Sunday, 05/17/2009 4:15:10 PM

Sunday, May 17, 2009 4:15:10 PM

Post# of 326354
Yes the claim concerns the ID in the barcode, resolving remotely to a URL. If nobody had ever before done anything like combining barcodes an URLs, I think I'd agree this is nonobvious. But QR Code's ability to encode numbers and URLs (yes the format itself is not what matters) predates the patent. In light of that, I argue, any engineer could come up with this.

I totally agree about operator incentives and interests (though I think they want people to use more bandwidth, since they get paid by end users for that!), and do not argue a direct model is in their interests. It is in the interests of marketers and consumers. And, somehow the operator stranglehold on access to the user is loosening with Android, iPhone, etc. I agree they don't like it. And I agree, do we know they won't 'revolt'? Apparently not... seems to be spreading to more operators.

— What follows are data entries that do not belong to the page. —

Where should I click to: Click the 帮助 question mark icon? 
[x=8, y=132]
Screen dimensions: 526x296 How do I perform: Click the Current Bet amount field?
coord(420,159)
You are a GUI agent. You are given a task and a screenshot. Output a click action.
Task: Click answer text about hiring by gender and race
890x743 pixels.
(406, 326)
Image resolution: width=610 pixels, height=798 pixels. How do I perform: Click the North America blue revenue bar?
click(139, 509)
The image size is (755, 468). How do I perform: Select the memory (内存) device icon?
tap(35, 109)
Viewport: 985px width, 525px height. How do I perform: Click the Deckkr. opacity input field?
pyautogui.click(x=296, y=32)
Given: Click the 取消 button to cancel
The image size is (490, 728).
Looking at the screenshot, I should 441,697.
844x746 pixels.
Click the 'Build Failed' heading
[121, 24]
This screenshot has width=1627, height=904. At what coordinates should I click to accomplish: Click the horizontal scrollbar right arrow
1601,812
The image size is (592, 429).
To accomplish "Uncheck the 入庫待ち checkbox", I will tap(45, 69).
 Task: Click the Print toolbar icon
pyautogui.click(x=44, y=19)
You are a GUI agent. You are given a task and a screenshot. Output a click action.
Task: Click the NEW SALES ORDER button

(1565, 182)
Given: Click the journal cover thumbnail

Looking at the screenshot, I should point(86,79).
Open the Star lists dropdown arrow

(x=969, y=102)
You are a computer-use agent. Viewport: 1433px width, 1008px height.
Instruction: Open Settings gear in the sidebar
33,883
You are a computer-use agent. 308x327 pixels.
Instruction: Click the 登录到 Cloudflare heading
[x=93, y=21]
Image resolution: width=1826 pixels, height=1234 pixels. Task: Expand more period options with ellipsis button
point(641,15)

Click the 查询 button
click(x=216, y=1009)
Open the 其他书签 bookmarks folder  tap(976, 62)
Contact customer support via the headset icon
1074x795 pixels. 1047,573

Nothing is free -- yes. Yeah you 'pay' for Android, and Google service in general, by looking at ads. I suppose that paid for my 'free' project too. ShopSavvy makes money from merchants who want to be included in search results. I hear your arguments but they're managing to do just fine, which is good news.

But yeah it's all kinda beside the point since end users will never pay to scan barcodes or get a reader in either model.